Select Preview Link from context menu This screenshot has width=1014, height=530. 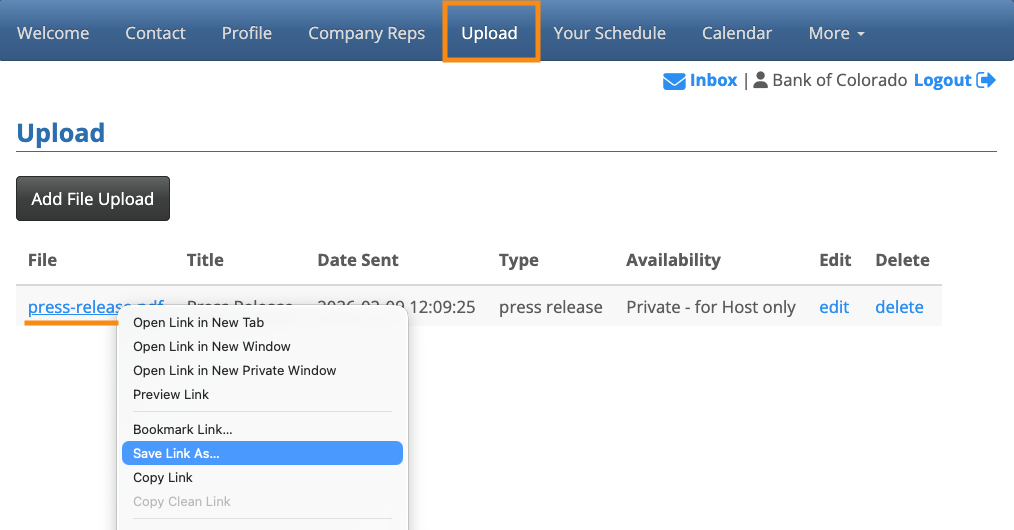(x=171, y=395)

■ ■ ■ ■ ■ ■ ■

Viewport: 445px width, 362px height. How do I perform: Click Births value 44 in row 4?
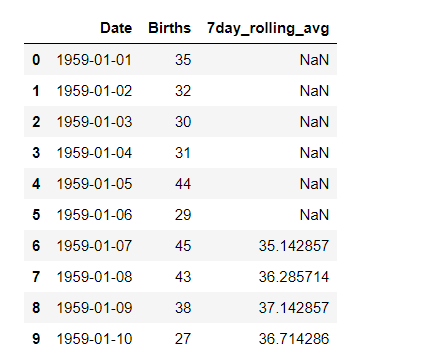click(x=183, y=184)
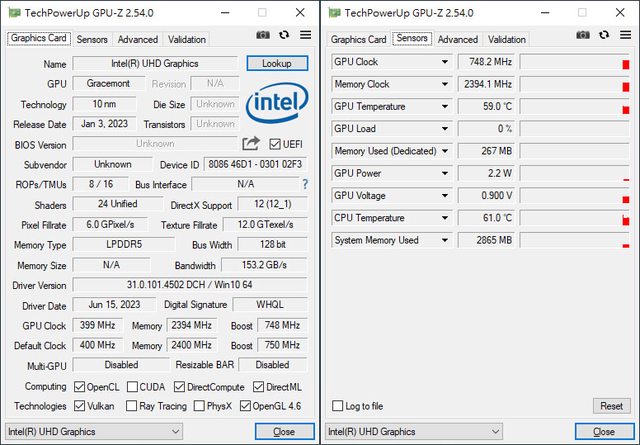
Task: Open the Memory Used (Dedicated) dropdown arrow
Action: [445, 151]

■ ■ ■ ■ ■ ■ ■

[EXERCISE GOAL]: Copy the data from the line containing "Viewport: 445px width, 362px" through the line containing "Action: [445, 151]", swapping "Births" for "Deaths" and leaving everything else as is. Omit the pictures.

[OUTPUT]:
Viewport: 445px width, 362px height. How do I perform: Click Deaths value 44 in row 4?
click(x=183, y=184)
Task: Open the Memory Used (Dedicated) dropdown arrow
Action: [445, 151]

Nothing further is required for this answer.